**Aim of the exercise**
Can you gather every line in the items below that contains the word "Select"?
--------------------
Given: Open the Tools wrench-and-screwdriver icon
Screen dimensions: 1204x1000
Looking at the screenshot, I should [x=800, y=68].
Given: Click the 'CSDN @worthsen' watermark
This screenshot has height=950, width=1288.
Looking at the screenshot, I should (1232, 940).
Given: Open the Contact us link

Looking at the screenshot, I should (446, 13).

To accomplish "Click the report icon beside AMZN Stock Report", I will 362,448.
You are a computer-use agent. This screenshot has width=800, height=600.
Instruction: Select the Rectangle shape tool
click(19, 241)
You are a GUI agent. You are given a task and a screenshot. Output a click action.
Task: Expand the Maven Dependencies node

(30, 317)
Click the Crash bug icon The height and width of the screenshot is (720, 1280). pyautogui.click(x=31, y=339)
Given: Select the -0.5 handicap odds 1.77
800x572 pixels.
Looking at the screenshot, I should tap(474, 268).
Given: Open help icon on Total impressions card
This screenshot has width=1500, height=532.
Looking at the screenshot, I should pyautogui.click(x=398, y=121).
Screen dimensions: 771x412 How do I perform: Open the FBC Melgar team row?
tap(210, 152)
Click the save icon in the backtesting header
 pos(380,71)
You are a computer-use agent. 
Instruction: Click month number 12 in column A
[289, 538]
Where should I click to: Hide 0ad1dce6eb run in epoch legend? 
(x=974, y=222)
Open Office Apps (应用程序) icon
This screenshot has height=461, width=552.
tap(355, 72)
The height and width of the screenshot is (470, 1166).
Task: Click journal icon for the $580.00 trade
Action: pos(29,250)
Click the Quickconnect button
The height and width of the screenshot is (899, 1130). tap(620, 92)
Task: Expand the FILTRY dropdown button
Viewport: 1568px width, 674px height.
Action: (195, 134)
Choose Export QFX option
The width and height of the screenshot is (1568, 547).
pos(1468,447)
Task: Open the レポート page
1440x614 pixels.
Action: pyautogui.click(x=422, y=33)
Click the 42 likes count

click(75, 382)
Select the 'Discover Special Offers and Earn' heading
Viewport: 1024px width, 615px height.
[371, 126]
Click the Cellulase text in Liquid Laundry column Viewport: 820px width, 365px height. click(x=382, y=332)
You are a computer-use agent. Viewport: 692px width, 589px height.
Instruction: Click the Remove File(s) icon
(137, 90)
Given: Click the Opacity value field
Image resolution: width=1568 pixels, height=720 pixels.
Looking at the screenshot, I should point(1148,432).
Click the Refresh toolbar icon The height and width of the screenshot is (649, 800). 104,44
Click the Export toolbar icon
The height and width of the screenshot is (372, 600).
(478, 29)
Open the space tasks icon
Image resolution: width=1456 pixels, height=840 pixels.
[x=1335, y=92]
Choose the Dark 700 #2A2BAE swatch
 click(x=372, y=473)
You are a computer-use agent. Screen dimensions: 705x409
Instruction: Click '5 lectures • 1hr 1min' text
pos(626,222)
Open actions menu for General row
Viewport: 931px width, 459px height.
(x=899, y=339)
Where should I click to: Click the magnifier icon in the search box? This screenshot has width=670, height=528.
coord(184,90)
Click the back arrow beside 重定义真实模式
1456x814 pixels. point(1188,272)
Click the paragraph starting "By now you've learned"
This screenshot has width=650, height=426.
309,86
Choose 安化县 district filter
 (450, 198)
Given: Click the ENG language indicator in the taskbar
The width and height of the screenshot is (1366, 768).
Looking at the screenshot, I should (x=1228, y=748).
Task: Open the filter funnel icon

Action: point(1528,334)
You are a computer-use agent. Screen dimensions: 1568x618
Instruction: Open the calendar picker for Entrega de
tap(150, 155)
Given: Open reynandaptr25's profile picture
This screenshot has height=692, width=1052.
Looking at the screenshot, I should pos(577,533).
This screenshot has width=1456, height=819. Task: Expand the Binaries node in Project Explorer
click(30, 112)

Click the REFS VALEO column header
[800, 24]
--------------------
**Right answer**
Instruction: Select the Rectangle shape tool
Given: Select the -0.5 handicap odds 1.77
Select the 'Discover Special Offers and Earn' heading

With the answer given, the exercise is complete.